Genome-wide analysis using next-generation sequencing (NGS, above) is a central method in genomics and epigenomics fields. It can capture various genomic information, including gene transcription levels, protein-DNA binding, DNA methylation, genome replication, and the three-dimensional structure of the genome. NGS analysis has led to important discoveries for dynamic regulation of the genome and dysregulation in diseases.
With the rapid increase in available genomic and epigenomic data in recent years, there is a great demand for "data-driven large-scale NGS analysis" that can simultaneously analyze a large amount of NGS data to make breakthrough discoveries that challenge previous understandings. In contrast to hypothesis-driven analysis, which uses experiments to test working hypotheses based on existing knowledge, data-driven analysis makes new discoveries by exploiting features in the data itself, without relying on existing knowledge. It has the potential to elucidate complex and unexpected mechanisms, for example, "a particular protein interacts with an unexpected protein in a particular tissue, and the loss of this interaction leads to the onset of a particular type of disease".
List of NGS assays
- ChIP-seq: protein-DNA binding and histone modifications,
- DNase-seq and ATAC-seq: open chromatin,
- Bisulfite-seq: DNA methylation,
- RNA-seq: gene expression,
- Exome-seq: gene mutation,
- Hi-C (Micro-C): three-dimensional chromatin folding,
- ChIA-PET and Hi-ChIP: chromatin looping, and
- Single-cell analysis: cellular heterogeneity and cell differentiation trajectory.

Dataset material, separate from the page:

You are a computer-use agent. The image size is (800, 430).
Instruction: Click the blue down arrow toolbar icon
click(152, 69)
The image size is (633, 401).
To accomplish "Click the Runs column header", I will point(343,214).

So, how do we extract biologically meaningful information from a vast amount of NGS data? Even a single sample of NGS data contains information at the whole genome level, and when it comes to hundreds or thousands of samples, the data volume becomes truly enormous. In addition, the structure and characteristics of the data vary among NGS assays, and data from technically challenging experiments often have significant variations in quality. Since the "true" results are unknown, applying supervised learning is often difficult. Currently, extracting reliable and meaningful insights from large amounts of data, including poor-quality data, is extremely challenging. Despite the high demand, only a few highly skilled researchers can perform such analyses. To draw a parallel with a restaurant, it's like having a variety of ingredients (data) but no preparation for cooking (data formatting), and a lack of utensils (tools) and chefs (analysts) capable of cooking, creating a challenging situation.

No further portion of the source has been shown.